Monday, October 27, 2014

Is Street Harassment on a Bus Still Street Harassment?

I’d had a rather long and exhausting day, and was not in the best of moods.  But it was, at long last, time to get on some buses and make my way home, so I lumbered out of the school like a zombie, with my hood pulled up to make it easier to avoid eye contact with anyone.  I didn’t feel like listening to any music, I just wanted to get on my hour-long express bus after a connection, so I could read a bit and maybe even have a nap.

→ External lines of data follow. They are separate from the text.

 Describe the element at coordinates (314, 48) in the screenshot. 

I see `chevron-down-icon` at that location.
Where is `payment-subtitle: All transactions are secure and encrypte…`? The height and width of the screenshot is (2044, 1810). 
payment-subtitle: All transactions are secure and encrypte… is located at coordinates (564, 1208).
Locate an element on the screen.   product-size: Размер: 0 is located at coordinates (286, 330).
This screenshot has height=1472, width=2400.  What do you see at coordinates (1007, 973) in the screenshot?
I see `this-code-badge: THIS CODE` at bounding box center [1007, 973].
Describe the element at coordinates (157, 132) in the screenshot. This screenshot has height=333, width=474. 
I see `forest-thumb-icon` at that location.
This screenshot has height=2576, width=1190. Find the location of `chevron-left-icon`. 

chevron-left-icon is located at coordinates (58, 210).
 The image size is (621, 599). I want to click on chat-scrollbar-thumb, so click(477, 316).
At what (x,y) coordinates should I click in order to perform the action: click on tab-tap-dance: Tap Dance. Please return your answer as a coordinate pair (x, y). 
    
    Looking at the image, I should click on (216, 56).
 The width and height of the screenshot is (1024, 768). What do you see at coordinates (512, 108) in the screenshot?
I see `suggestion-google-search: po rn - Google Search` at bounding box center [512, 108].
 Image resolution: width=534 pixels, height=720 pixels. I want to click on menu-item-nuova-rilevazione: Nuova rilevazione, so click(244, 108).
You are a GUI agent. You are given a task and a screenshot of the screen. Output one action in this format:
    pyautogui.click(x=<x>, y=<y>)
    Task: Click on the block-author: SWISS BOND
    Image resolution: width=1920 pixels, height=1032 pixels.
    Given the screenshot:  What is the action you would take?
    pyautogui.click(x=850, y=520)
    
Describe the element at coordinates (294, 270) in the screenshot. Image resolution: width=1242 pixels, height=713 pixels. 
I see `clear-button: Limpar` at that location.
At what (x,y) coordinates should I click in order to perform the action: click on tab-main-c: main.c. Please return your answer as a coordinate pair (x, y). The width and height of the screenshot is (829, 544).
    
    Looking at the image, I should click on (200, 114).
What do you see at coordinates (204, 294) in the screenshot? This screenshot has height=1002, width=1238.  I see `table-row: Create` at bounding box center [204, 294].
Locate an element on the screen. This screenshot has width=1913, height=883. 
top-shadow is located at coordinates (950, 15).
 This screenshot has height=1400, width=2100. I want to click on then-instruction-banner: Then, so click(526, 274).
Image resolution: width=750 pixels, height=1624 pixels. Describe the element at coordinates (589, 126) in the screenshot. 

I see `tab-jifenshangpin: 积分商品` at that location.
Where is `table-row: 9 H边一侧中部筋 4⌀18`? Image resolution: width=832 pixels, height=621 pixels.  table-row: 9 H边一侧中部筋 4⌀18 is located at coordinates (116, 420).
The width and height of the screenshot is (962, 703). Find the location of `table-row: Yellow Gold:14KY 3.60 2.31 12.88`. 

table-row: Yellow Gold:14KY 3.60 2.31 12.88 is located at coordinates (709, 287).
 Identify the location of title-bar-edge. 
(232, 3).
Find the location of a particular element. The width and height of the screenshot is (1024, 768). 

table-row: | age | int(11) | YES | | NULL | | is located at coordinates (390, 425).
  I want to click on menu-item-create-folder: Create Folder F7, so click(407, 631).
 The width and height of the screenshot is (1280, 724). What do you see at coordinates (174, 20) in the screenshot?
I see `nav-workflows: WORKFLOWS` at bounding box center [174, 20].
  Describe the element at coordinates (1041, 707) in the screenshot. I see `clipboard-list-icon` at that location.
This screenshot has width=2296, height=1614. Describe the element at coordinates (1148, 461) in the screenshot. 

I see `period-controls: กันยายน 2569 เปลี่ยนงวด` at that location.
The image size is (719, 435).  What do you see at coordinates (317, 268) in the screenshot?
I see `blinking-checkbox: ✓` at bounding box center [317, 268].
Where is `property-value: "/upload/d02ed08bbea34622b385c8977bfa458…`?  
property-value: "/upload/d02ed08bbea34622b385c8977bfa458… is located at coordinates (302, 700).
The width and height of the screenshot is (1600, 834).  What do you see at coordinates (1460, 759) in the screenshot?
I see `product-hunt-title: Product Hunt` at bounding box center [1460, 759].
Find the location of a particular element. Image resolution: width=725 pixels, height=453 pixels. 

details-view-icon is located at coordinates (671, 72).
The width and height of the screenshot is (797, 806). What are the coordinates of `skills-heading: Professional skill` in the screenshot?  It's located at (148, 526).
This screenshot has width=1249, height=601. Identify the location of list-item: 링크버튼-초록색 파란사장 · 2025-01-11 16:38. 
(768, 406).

On the connecting bus, I stepped up, paid, and took a seat near the front, since it’s only a couple stops to where I transfer to the express bus.  On the next stop, an older man who was very loud got on the bus, and sat in the side-facing bench seats in front of the front-facing paired seats I was occupying.

He turned to me and said, “how you doing?”

I made an attempt at a smile, and gave him the time-honored Boba-Fett-in-Return-of-the-Jedi head nod, which I hoped he would accept as indicators that I had heard him, but I did not actually say anything in reply, which I hoped he would understand to mean that I did not feel like talking to anyone.  In response to this, he immediately said, much more loudly, “I SAID, HOW YOU DOING?”

Now, my face reflected mild annoyance and confusion.  I’d answered his greeting, and didn’t really understand why he wasn’t satisfied with that.  “Oh, no English?” he asked.  “I’m used to that.”

He then tried to express his displeasure with how I had responded to him by engaging a proxy, a hapless nearby bus rider.  “You ever seen a 24-carat vagina?” he bellowed.  The other man smiled sheepishly and shook his head, no.  “I ain’t never seen one, neither!” the first man continued, “but they all act like they got one!”

By this point, I was trying not to laugh.  I considered speaking at last, to tell this man that I’d honestly settle for a tin foil vagina right now, but I decided that anything that might agitate him further was probably a bad idea.

Just before the next stop (where I needed to get off), he walked up to the driver and asked to be let off on the near side of the intersection, saying something like, “I ain’t feelin’ the way she disrespectin’ me.”

Which was nice.  I’d been properly gendered, at least.